◆ Study text:
Müller then proceeded to claiming that ECIS is hypocritical and that “there are three companies who are members of both organizations [OFE and ECIS]: IBM, Oracle, Red Hat.” In another post he noted: “On Thursday and Friday of last week, I saw hypocrisy of the worst kind: two IBM vice presidents preaching open standards values to EU decision-makers and FOSS community members instead of practicing them at their own company, which would really need that kind of lecturing.”
“On Thursday and Friday of last week, I saw hypocrisy of the worst kind: two IBM vice presidents preaching open standards values to EU decision-makers and FOSS community members instead of practicing them at their own company, which would really need that kind of lecturing.”
–Florian Müller Our criticism of IBM’s approach toward software patents goes about a year back (the attitude changed after FFII had helped show that IBM was lobbying for software patents). There are certain questions IBM ought to answer, but IBM is very discreet and it rarely speaks to the public about this taboo subject. It mostly speaks using press releases. Müller’s new posts also contain a word about Google’s “promise” not sue (not against Free/open source projects anyway). It’s similar to IBM’s strategy and we have criticised Google for it [1, 2]. We oppose certain behaviours, not certain brands.

(Data extracted from a collection)
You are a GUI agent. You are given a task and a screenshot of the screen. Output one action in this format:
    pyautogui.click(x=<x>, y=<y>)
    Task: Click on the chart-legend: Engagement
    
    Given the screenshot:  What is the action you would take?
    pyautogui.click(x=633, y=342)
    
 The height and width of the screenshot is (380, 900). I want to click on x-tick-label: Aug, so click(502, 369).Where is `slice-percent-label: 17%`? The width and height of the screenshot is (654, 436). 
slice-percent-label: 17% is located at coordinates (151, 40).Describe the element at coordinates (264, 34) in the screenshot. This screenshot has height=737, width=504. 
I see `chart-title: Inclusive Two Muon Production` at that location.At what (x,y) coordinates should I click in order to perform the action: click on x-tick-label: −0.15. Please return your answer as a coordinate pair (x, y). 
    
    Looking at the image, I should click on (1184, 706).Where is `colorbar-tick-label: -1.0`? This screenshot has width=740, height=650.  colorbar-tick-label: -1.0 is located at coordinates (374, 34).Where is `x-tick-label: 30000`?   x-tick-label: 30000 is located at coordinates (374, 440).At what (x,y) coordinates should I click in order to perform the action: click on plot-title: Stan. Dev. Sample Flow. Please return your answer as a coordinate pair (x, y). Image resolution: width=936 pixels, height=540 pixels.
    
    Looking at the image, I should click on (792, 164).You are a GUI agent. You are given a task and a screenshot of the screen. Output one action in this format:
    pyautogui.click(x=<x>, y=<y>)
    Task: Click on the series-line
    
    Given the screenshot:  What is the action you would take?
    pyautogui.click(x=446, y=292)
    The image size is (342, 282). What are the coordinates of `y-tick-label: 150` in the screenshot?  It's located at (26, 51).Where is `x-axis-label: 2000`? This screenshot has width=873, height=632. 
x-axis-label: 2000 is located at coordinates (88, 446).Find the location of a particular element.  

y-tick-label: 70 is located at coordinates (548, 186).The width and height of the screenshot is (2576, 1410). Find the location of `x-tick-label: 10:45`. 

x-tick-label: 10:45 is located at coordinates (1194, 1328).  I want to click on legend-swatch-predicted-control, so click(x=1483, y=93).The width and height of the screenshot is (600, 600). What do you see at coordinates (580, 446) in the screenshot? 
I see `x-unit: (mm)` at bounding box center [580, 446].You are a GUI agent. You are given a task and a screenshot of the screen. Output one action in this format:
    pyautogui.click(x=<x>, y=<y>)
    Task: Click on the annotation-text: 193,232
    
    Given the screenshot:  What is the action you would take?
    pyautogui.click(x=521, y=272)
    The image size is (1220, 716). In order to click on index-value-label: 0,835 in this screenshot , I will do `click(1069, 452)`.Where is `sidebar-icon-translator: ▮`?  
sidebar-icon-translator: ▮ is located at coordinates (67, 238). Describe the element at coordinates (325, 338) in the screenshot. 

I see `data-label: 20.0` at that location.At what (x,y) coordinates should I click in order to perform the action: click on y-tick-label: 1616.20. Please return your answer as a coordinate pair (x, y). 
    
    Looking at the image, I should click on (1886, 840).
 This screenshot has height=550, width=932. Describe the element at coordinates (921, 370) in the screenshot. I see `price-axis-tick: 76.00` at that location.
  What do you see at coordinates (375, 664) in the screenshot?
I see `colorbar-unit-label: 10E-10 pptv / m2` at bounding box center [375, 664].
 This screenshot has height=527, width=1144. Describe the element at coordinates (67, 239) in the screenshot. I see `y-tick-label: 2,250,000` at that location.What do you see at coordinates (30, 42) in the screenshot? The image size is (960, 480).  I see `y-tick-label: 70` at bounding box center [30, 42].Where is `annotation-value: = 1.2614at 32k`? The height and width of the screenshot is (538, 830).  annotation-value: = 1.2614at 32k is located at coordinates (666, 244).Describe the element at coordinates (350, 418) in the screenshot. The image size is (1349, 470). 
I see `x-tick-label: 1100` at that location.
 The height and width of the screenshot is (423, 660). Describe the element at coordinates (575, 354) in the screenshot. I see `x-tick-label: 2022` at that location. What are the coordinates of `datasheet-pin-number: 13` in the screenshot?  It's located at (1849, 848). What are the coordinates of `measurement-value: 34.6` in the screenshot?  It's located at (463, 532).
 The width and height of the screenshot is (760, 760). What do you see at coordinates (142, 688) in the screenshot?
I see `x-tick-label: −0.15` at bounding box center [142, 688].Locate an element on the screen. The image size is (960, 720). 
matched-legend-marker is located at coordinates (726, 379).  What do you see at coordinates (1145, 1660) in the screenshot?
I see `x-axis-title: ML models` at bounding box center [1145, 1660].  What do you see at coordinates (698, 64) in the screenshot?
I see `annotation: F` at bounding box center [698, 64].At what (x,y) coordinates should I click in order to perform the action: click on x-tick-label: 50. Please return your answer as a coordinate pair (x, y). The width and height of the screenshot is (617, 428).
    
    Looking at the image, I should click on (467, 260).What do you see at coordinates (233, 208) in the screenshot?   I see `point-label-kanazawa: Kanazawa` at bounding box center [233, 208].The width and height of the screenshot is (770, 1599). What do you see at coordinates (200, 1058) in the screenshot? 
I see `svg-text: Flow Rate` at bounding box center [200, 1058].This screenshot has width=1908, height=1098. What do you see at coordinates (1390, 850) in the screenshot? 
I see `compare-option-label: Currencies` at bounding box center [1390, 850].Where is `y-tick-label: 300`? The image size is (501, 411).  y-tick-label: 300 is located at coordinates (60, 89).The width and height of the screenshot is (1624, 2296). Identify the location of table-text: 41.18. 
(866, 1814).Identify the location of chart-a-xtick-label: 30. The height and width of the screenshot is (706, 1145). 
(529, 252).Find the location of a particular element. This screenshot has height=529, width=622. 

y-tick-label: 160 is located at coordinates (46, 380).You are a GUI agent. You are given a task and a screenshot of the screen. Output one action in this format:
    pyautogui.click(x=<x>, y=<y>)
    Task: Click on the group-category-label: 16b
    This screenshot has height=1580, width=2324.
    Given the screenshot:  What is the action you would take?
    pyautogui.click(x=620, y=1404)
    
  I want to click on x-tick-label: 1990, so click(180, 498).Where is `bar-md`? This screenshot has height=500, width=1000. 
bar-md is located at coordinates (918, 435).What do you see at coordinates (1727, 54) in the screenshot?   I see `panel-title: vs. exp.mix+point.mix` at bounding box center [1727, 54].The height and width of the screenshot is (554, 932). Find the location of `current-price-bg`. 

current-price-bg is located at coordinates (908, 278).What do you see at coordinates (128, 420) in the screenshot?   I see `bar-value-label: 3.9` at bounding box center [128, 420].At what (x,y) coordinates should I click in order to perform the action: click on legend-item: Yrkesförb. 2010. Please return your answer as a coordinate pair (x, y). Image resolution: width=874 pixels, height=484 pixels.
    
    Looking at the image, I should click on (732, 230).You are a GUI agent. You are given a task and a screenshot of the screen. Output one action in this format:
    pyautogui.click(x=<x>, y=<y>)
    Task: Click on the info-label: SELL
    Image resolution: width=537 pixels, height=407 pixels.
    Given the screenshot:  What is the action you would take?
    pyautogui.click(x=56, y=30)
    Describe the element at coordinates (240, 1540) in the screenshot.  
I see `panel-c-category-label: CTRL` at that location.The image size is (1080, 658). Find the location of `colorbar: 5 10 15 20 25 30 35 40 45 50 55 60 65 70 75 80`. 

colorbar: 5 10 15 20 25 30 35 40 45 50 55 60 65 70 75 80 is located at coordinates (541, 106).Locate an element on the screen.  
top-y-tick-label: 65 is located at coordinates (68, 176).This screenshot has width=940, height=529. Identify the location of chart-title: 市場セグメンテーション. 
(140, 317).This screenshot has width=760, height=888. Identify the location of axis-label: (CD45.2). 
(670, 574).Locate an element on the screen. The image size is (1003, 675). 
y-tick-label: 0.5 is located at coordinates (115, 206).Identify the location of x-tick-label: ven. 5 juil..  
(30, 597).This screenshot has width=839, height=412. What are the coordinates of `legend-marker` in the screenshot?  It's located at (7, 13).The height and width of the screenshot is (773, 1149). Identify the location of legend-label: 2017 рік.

◆ Activity list:
1 > In the passage on IBM and software patents, which three companies does Müller say belong to both OFE and ECIS?
2 > Continue the passage on IBM and software patents from its final sentence.

◆ Outputs in order:
1 > IBM, Oracle, and Red Hat.

2 >
Groklaw does not always stand up for software freedom. Florian Müller does not stand up for software freedom either, as his actions in Munich show quite clearly, but he did work hard to keep software patents out of Europe and for that he deserves credit. We ought to look at IBM sceptically as well as at others. We should view groups of people (companies) not just based on brands, but based on policy/behaviour. We should utilise a judgment/meter which is based on a moral compass, not a brand compass.
There might be a difference in perspective because here in Europe we generally don’t have software patents (that are formally legitimate). In the US they need to resort to civil disobedience and challenge existing laws which are lobbied for by companies like IBM which built vast portfolios of software patents with parasites like Marshall Phelps, who later did the same for Microsoft.
I personally view OIN as a temporary fix. It can be very effective sometimes [1, 2, 3, 4, 5, 6], but it’s not a permanent solution. I know other people who have been feeling the same way for several years. The real solution is abolition of software patents. OIN is M.A.D., abolition is disarmament.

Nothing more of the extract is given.